- **What is expected**
Go through the material line by line and copy each one with the word "siyasəti".

- **Data**
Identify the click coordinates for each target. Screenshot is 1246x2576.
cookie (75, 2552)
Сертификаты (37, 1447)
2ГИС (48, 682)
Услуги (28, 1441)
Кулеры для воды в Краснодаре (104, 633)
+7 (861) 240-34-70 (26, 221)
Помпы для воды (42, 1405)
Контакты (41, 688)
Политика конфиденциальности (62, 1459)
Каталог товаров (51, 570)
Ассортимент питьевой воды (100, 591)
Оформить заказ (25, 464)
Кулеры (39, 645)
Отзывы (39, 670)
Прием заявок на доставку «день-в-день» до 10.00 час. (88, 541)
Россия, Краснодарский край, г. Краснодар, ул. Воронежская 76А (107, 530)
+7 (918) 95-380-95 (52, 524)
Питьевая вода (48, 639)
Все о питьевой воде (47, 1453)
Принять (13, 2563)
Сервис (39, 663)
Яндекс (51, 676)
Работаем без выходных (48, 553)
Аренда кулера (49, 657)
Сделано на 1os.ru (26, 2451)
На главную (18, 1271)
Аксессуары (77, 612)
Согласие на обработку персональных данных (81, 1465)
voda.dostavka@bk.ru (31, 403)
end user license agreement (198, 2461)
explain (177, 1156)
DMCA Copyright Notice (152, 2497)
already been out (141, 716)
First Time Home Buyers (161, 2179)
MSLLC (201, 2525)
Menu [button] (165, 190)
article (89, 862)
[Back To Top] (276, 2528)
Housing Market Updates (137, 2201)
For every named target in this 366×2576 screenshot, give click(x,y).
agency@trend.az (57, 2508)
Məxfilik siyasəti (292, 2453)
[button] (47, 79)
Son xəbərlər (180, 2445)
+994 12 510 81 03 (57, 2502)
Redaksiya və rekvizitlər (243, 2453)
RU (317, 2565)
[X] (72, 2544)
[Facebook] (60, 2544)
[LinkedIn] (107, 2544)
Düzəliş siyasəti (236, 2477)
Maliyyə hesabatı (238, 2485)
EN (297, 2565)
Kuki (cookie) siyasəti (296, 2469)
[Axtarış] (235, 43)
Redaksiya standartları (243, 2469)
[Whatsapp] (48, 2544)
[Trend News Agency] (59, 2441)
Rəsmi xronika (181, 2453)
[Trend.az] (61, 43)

- **Your solution**
Məxfilik siyasəti (292, 2453)
Düzəliş siyasəti (236, 2477)
Kuki (cookie) siyasəti (296, 2469)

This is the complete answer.